The result is that you have to be very exact about the placement of your thumb which may be hard if you are cold or tired. As a negative you also get a very sore fingertip.

Crap, that is what it is. 


To Carry


Carrying the Jettison isn't that bad. The combination of smooth steel and a well adjusted cliptension makes for a easy in and out of the pocket operation. No problems there at all. The clip is a deep carry clip that is discreet. Wait, "discreet" - I take that back because of the gigantic logo placed on the clip. It must be a mistake considering how ugly and stupid it is. No one could have placed it there on purpose, could they? I thought only SOG did silly things like that.



A deepcarry clip. Discreet in other words, or no - not that either


The weight of the knife makes it stay in the pocket even if there is no friction. Speaking of weight it doesn't feel to bad despite not being featherweight with 4.5 oz. That goes for jeans and sturdy fabric that is. I can't recommend carrying it in chinos or in a leg pocket in a pair of shorts which I often do. The strange thing is that compared to another all steel knife like Spydercos Police it feels heavier in hand even though it's actually about an ounce lighter. Jettison feels unbalanced and you get the feeling it wants to lie on it's side instead.

The handleshape makes for a rather unobtrusive knife in pocket in the same way as the beforementioned Police. Unfortenately with that difference that Jettison has a rather sharp back of the handle which have a tendency to hurt my pinkyside of the hand when searching for keys and stuff in the pocket. It's not comfortable and annoys me every time.


To Conclude


The summary of the Jettison can be viewed as a pro et contra list:


Pro:


  • The Jettison is an elegant knife. It's good looking
  • It will probably hold forever. It's a solid knife built with strong materials
  • The lock is sturdy
  • The knife is cheap and as a bonus you will get bearings if that's important to you


Contra:


  • The blade looks good, but isn't. Not for cutting anyway
  • The handle also looks nice with good harmonious lines but doesn't work in hand
  • The knife flips, but slow if you don't put any wrist behind it
  • The lock is a dread to handle and can hardly be released
  • The knife itself feels unbalanced in hand

I can also offer both mr Carter and CRKT some free tips. Flippertabs should not interfere with the grip and form edges and hotspots when knives are in open position. Instead there should be one harmonius line that don't cut into your finger when working with a knife. Another tip is that both lockbars and handles generally needs chamfering. It's not enough with contouring even if it's a good start. But most important of all: handles that ends up inside the palm shouldn't have almost sharp corners. If you plan on having pointy ends on knifehandles they should be so long that there are plenty of room for all fingers anyway. If so you can put glassbreakers and other stuff on them.  

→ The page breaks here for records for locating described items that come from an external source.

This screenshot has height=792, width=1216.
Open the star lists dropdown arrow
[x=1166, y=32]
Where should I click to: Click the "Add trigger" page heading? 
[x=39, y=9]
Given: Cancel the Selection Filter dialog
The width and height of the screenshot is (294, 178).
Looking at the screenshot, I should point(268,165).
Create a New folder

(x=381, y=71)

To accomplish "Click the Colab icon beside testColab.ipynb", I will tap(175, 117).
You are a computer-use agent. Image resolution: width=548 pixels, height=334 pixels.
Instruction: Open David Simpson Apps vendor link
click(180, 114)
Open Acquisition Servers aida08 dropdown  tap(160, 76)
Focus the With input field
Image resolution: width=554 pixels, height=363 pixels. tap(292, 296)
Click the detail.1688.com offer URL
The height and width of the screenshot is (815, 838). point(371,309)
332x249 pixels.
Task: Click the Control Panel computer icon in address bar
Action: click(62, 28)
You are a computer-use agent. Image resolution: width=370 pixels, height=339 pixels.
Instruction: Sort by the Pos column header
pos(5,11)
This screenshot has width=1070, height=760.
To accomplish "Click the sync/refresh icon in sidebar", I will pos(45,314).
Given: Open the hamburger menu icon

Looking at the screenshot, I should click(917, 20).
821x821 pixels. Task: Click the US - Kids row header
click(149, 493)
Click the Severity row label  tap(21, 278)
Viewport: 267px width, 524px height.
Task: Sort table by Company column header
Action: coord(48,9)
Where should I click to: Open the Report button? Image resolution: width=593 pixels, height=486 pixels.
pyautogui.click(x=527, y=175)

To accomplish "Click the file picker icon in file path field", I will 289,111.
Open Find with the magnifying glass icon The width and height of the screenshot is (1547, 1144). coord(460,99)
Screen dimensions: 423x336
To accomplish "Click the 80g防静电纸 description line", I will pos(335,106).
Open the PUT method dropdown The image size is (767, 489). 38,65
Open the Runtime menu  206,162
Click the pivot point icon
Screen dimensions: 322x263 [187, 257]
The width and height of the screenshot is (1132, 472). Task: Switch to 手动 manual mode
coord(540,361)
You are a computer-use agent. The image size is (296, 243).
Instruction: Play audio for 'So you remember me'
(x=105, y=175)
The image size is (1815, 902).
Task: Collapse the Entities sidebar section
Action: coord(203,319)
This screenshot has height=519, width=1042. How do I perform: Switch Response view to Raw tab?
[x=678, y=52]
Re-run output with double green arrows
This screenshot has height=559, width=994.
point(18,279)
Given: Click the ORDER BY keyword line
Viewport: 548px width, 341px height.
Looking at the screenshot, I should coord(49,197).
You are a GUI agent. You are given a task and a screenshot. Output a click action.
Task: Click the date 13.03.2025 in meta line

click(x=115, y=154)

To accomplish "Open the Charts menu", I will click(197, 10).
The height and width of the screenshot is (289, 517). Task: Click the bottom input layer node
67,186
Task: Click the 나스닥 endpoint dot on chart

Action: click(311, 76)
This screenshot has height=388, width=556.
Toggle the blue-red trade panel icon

Jettison in the daily rotation


So if you like Carters designs and only planning on using your knife sporadically and for tasks that mostly craves for a capable tip this is the knife for you. It's also well built and as a bonus you get a flipperknive on bearings for a relatively low price.

But if you want a pocket/EDC-knife that gets it's fair share of everyday chores I recommend you to look elsewhere. The same goes for the ones who want to use it as worry beads in the TV-sofa. After flipping and closing it for a few times you will lose your thumb.

Some knives are more photogenius than others. CRKT Jettison is good looking! Well, except
 for the logo that is. 


The "Twitterversion" of the review: CRKT Jettison is looker not a user!



Specification:

Length, overall: 194 mm
Length, folded: mm
Weight: 130 g
Blade length: 83 mm
Blade thickness: 3,2 mm
Bladematerial: 8Cr13MoV
Handlematerial: steel
Lock: framelock, steel


Produced by: CRKT - Columbia River Knife & Tools, manufactured in China.